Naruto by Masashi Kishimoto

Mar 9, 2011

Naruto is a long-running series with all the power of hype that that entails.  It begins as the story of a clumsy, none-too-bright boy who wants to become the greatest ninja ever.  This is, as one might expect, not terribly easy.

I was more than a little leery of venturing into such a well-publicized manga.  I've been burned before by popular works that have all the texture and depth of fast food, but I figured I'd give it a try.  Fortunately, it is a long running series, so the initial toilet humor was easy to breeze past until the plot and characterization started kicking in.  Even then, I don't think there's a moment where it passes the Bechdel Test.  If a lack of strong female characters is a deal-breaker, I'd probably give this a miss—even when they're supposed to be strong, they're relegated to the background or otherwise dismissed—but if that doesn't matter to you, or you can deal with it, then the guys are worth sticking around for.

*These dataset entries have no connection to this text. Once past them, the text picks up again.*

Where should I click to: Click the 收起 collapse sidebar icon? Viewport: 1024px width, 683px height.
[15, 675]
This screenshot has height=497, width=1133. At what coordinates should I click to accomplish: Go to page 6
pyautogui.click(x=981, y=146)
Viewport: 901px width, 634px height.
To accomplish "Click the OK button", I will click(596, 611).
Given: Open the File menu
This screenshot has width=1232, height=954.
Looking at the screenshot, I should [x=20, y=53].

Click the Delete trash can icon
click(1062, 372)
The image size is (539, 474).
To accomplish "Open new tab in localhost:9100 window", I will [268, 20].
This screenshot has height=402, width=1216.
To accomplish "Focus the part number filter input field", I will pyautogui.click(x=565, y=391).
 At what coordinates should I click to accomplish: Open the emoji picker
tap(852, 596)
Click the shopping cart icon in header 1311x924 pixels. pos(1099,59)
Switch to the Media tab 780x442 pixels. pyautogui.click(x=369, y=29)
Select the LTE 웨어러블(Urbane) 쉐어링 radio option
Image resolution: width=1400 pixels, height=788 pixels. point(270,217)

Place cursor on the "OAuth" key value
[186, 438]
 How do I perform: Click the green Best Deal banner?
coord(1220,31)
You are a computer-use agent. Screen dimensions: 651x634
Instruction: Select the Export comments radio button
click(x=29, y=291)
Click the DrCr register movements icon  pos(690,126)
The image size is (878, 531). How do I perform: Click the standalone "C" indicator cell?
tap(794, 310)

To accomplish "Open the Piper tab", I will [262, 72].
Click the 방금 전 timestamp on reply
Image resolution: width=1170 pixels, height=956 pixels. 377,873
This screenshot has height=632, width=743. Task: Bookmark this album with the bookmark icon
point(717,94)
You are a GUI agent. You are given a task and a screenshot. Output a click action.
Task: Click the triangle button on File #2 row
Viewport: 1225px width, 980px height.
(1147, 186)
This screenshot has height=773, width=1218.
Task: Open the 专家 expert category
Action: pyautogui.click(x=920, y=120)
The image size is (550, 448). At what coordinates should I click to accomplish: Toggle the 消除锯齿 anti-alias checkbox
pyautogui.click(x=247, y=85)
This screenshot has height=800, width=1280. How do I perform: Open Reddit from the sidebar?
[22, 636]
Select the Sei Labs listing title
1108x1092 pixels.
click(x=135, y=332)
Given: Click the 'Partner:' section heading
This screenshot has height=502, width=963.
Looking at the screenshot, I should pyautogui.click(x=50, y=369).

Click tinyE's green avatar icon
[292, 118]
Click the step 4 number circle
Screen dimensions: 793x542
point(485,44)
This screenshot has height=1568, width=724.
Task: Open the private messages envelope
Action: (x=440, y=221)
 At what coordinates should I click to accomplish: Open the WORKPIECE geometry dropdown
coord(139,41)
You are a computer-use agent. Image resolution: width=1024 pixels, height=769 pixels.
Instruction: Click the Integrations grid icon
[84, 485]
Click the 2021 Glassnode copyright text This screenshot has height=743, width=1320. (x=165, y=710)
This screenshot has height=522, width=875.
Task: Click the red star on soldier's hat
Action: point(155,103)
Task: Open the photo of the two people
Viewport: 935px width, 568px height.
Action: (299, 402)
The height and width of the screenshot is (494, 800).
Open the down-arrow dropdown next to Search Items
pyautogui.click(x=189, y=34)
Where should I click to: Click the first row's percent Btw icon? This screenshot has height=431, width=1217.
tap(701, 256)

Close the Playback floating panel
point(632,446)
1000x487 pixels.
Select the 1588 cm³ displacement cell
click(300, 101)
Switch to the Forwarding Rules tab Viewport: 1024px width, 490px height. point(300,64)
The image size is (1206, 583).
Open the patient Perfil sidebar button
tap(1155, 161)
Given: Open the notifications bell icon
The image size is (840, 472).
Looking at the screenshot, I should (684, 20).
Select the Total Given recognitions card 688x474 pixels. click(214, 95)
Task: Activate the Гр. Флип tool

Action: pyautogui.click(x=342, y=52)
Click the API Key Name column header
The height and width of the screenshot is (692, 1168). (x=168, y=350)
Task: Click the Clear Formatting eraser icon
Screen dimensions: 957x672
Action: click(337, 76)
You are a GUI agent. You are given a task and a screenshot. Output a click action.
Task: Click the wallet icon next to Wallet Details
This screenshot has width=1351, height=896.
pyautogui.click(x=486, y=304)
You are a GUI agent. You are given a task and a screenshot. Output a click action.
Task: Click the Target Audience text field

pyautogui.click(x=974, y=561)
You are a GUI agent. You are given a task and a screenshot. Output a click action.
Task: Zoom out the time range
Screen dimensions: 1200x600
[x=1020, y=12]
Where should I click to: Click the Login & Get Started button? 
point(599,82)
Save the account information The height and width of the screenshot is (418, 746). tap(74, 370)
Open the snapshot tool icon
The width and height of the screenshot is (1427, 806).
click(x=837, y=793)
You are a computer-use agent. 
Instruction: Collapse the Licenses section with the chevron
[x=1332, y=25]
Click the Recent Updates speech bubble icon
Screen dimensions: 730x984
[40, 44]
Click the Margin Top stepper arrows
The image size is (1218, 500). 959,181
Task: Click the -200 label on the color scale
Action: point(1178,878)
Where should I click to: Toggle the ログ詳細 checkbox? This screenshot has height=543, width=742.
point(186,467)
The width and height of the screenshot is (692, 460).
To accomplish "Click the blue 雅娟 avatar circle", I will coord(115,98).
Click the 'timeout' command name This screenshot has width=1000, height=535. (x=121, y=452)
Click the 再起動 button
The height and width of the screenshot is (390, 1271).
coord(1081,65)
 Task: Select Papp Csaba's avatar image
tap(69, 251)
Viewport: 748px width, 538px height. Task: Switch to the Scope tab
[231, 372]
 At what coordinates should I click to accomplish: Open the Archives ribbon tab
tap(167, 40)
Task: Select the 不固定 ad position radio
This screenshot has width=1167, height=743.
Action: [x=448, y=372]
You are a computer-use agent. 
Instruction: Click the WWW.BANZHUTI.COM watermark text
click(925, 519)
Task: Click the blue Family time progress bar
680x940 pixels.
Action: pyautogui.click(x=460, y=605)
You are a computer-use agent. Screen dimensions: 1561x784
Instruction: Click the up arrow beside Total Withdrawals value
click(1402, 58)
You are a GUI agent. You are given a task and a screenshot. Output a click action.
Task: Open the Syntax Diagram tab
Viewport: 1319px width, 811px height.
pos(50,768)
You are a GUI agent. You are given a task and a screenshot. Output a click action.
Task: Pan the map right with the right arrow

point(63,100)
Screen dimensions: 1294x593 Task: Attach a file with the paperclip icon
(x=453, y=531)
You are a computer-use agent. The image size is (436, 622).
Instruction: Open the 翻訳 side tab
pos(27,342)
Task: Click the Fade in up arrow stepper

The titular character, Naruto, starts out as a loud, obnoxious child of twelve, but slowly grows into an oddly charismatic boy due to sheer persistance and positive outlook.  His teammates, Sakura and Sasuke, start out respectively as a flighty, mooning, tempermental girl and a brooding, taciturn boy, but both develop in their own ways.  Assorted teachers, companions, and enemies gain depth and sympathy throughout the series, to the point where Naruto is actually consistently not the most popular character in his own series (the honor frequently going to Sasuke or their teacher, Kakashi).

While this is insanely popular with young teenaged boys, the series as a whole offers a lot to anyone who likes fast-paced action mixed with touching character development.